DATA RECORDS:

━━━━━━

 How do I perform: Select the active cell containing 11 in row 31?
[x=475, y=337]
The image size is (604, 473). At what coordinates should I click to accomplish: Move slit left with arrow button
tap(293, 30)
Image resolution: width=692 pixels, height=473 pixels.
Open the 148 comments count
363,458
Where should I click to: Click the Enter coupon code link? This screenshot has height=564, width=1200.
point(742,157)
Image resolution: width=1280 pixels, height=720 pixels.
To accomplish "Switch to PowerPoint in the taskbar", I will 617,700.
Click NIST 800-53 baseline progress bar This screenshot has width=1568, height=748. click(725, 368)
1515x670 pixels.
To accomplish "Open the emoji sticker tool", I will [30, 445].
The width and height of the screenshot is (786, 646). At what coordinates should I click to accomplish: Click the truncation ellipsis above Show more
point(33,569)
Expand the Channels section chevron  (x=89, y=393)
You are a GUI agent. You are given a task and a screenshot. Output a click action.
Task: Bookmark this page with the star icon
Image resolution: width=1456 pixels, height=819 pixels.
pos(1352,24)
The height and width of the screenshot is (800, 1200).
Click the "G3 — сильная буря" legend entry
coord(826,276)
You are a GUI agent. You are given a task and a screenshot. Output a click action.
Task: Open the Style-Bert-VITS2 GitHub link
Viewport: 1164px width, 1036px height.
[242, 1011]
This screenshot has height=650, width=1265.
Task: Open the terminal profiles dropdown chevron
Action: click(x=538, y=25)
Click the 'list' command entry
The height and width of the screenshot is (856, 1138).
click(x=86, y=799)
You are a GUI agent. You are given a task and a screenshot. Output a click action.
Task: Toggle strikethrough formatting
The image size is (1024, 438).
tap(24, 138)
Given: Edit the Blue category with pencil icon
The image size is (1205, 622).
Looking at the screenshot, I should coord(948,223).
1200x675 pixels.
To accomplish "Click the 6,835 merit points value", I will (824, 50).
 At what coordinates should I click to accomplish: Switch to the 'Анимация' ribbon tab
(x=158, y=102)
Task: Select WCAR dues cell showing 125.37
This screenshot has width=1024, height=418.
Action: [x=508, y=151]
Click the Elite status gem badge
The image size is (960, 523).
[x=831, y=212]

━━━━━━

TASK BRIEF:
Filter the records for the word "will" and show every line that has it.

ANSWER TO THE PROBLEM:
To accomplish "Switch to PowerPoint in the taskbar", I will 617,700.
To accomplish "Open the emoji sticker tool", I will [30, 445].
To accomplish "Click the 6,835 merit points value", I will (824, 50).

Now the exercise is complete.